• Passage provided:
--- Start ---

Skopelos Hike to Limnonari Beach

Big day of hiking, 23000 steps! We took walk no 3 from “Skopelos Walks” book. Eleni found and led this hike. Her GPS in their new google phones was very helpful because the walk description is a little confusing without the accompanying map. We started at the Asclepion archeological exhibit near the house, walked up through the village and then across the island along roads, through the recycling dump, along main road, through olive groves and through bramble trees up the mountain. There were some areas that were fairly steep and quite brambly. We did cross by a goat station. At the top of the ridge we could see the see to the other side of the island.

Our reward after 1.5 to 2 hrs was arriving at Agnondas Beach.Later in the week I talked to the woman who maintains the trails and the walking guide on the island – a British woman named Heather Parsons. She laughed when I told her the route we took through the dump – from a 2000 version of her book. She knew the path wasn’t maintained anymore. I bought the newest version of the book for next time!

 

A waiter walked out into the street to make sure we sat at his taverna. (Agnondas Mouri). A delightful setting with tables set on the beach under a huge plane tree. We only ordered drinks but the menu looked interesting. This beach is more of a little port rather than a swimming beach so after our drinks we set off to walk to the next beach, Limnonari.

 

Another peaceful stroll up and down a paved road along side of the mountains. And then this breathtaking view of the beach. A mix of sand and pebbles, just two little tavernas and beach chairs. We spent the whole afternoon on this beach, sunning, swimming in the very cold water, and a drink break at the taverna.

--- End ---

• Task set:
a - From the Skopelos hike account, list each thing the walkers went "through" in the sentence that begins "We started at the Asclepion archeological exhibit".
b - Continue the Skopelos hike account after its last sentence.

• Given entries:
--- Start ---

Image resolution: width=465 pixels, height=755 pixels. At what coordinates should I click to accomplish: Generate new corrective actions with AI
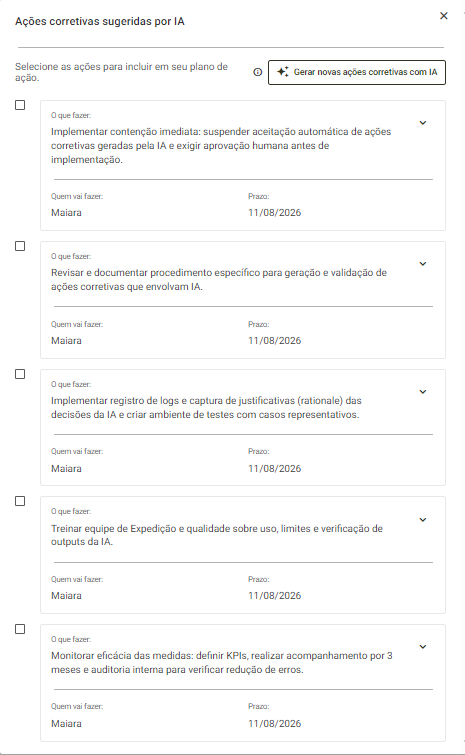point(357,72)

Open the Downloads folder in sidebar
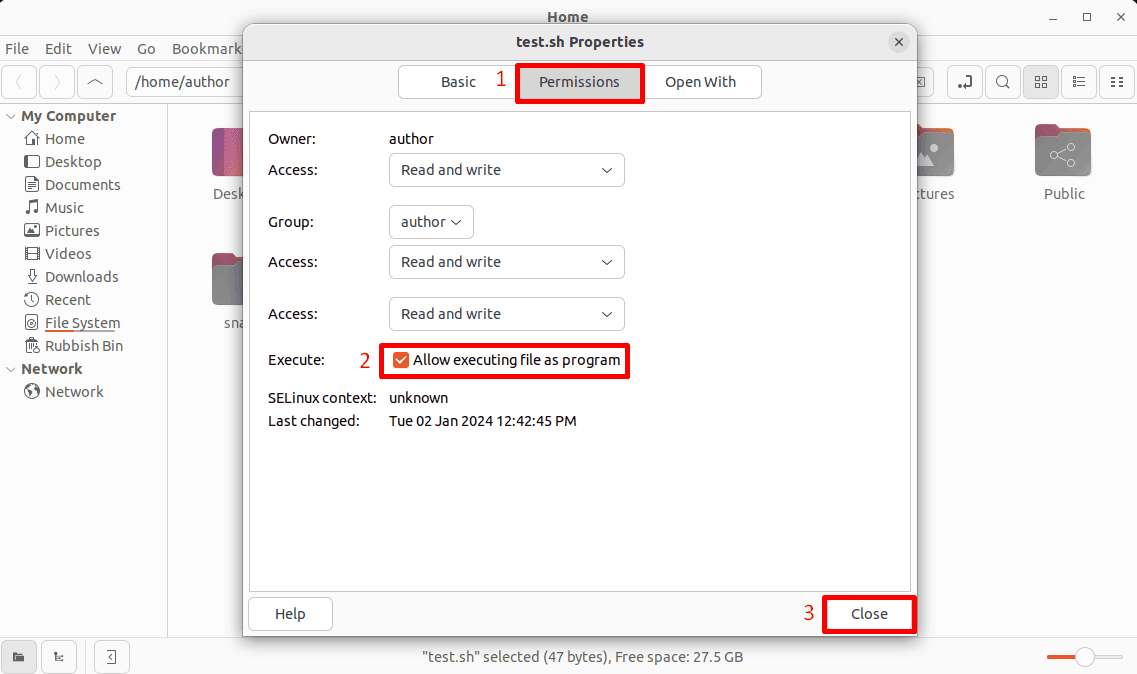80,276
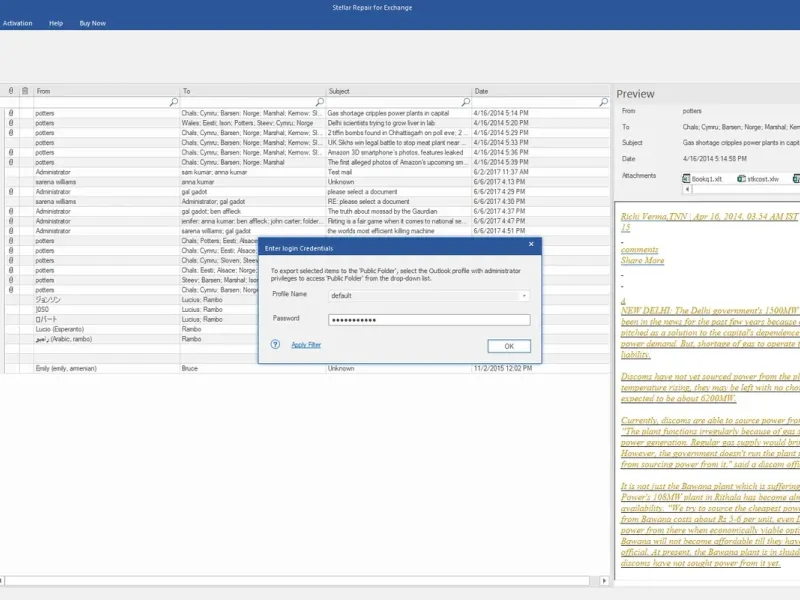Click the attachment paperclip column header icon
800x600 pixels.
pyautogui.click(x=11, y=91)
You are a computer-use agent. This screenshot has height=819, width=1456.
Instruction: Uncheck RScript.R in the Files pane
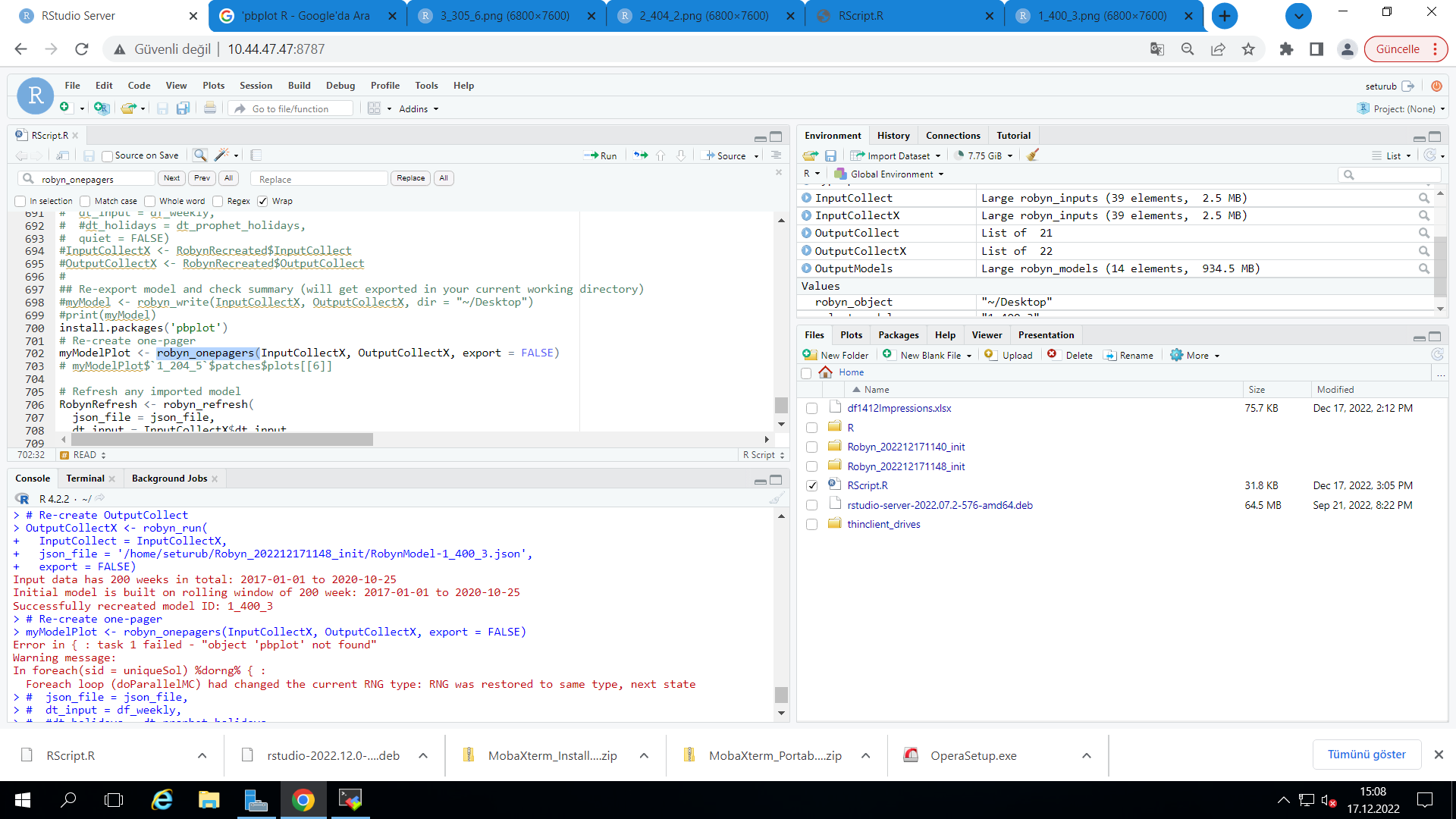tap(811, 485)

--- End ---

• Answers below:
a - the village, the recycling dump, olive groves, bramble trees

b -
Around 5.30 we started the hike back to Agnondas to catch the local bus back to Skopelos Town. Impressed with the brand new bus. Much nicer than the one we took from Athens to Volos.

By now we had more than 20,000 steps on our phones. And I was very hungry. Platanos Taverna had a Souvlaki portion for takeaway… 4 chicken skewers no bread w tsaziki sauce. Perfect to hold me over till dinner.

Monday night we had planned our fancy dinner out courtesy of Nouna. The ladies all sported new outfits and jewelry. We hiked up the village looking for Perivolis but it is closed until June 1. We ended up in a fancy neighborhood with attractive newer big homes. Rodi was our second choice and it turned out to be a great meal. We were able to sit in the courtyard with a view of the rising moon. Eleni and Taylor took the lead in choosing our menu and it was all amazing.

House white wines in bottles with the mezedes (from Naoussa)
Mushroom sautéed in a balsamic sauce with cheese
Fennel balls w a dill sauce
Baked eggplant with cheese

Ordered two salads, both excellent: Oraia Eleni (Helen of Troy) and the Panoreia with a mustard dressing

Mains with house red wine also served in bottles
Pasta with chicken and roasted veggies
Oven roasted lamb w potatoes. .very tender
Pork dish…

Ordered one of each dessert available. An orange cake with ouzo flavored ice cream and a chocolate decadent pudding. Omg.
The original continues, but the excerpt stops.